FIG. 2 depicts a conventional four transistor (4T) CMOS image sensor pixel, which optionally employs a polysilicon capacitor (Cpoly) 100. Photons 112 are absorbed just beneath the surface 15 of substrate 20 in the region of the pinned photodiode 21. Electron-hole pairs are generated, and the electrons are collected in n-region 26 of the pinned photodiode 21 as long as the transfer gate 50 is “off”. The pinned photodiode 21 is characterized by a pin potential (Vpin), which is a highest applied voltage of the p-n-p photodiode. Once the transfer gate 50 is activated (i.e., turned “on”), the photon-generated electrons can flow to the floating diffusion region 25 from n-region 26. After a certain period of time, the transfer gate 50 will be switched back to the “off” state.
FIG. 3 is a potential diagram of the conventional 4T CMOS sensor pixel during a light integration period. The full well charge capacity of the pixel is a maximum number of electrons which can be generated and stored in the photodiode 21. Photons 112 transmitted to the photodiode 21 generate electrons in regions 21. The charge capacity of the photodiode 21 to hold the electrons is illustrated by shaded area 120. This area 120 is determined approximately by the pinned potential (VPIN) of photodiode 21 and the photodiode capacity (CPD). When the number of generated electrons reaches the maximum charge capacity, the photodiode 21 is saturated and is unable to further respond to the incident photons 112. The excess charge causes a blooming effect to neighboring pixels as the excess charge moves through substrate 20 into the neighboring pixels. When the electrons from photodiode 21 are transferred to the floating diffusion node 25 by gate 50 turning on, the “capacity” to store electrons is determined by the capacity of the floating diffusion node 25 and that of capacitor 100.
FIG. 4 depicts an exemplary charge transfer operation in the conventional four transistor (4T) CMOS sensor pixel cell. When the full-well capacity of the photodiode 21 is larger than the charge holding capacity of the floating diffusion node 25, there is charge sharing between the photodiode 21 and floating diffusion node 25. In this case, when the transfer gate 50 goes back to the “off” state, photodiode 21 will retain signal charge which mixes with generated signal charge of the next frame causing image lag.

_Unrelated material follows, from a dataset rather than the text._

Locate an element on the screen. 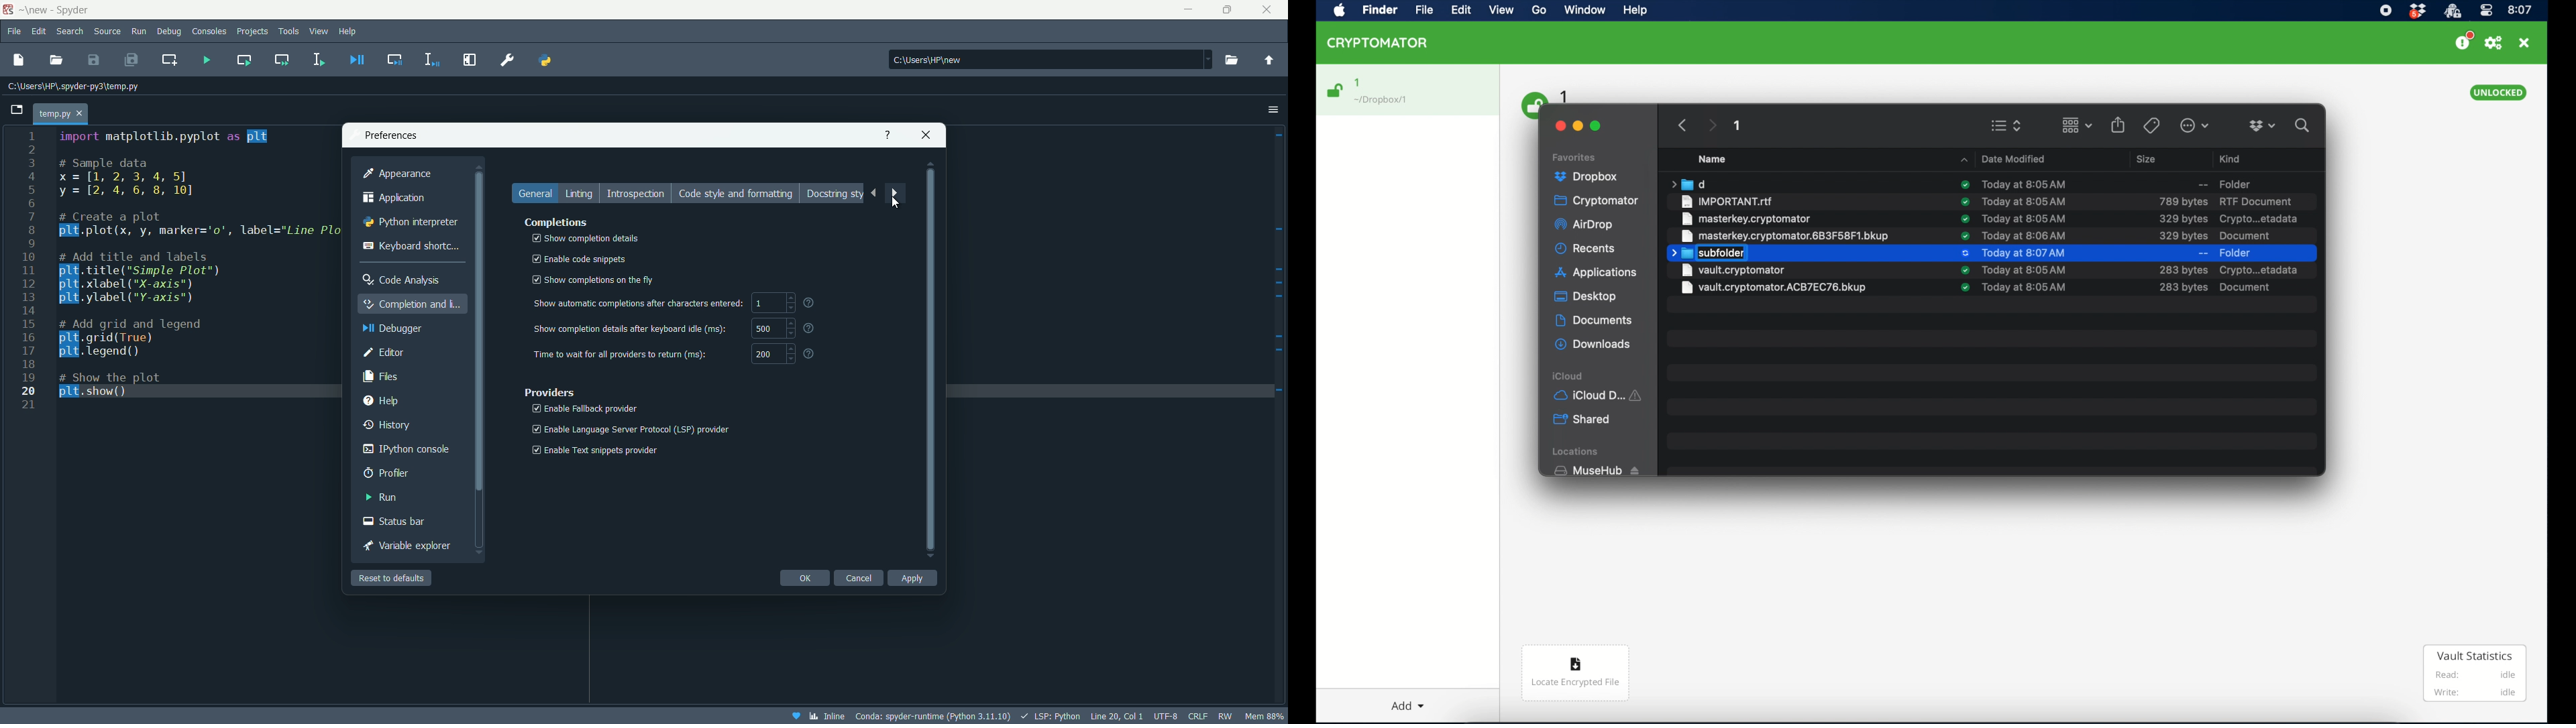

This saturation of the floating diffusion node 25 limits dynamic range of the conventional four transistor (4T) pixel.
As pixels are scaled down in size a lower floating diffusion node capacity is seen which further lowers the dynamic range of a pixel. It is therefore desirable to improve the dynamic range to provide a good output response for low light and also high light signal conditions even when pixels are scaled down. To this end storage capacitors, e.g., capacitor 100, FIG. 2, have been proposed for use with the floating diffusion node to increase charge storage capacity. See, for example, U.S. Pat. Nos. 6,429,470 and 6,204,524 to Rhodes. However, such capacitors while increasing the capacitance of the floating diffusion node, also are relatively inflexible as they are always in circuit with the floating diffusion node. Moreover, additional processing steps are required to form a capacitor coupled to the floating diffusion node.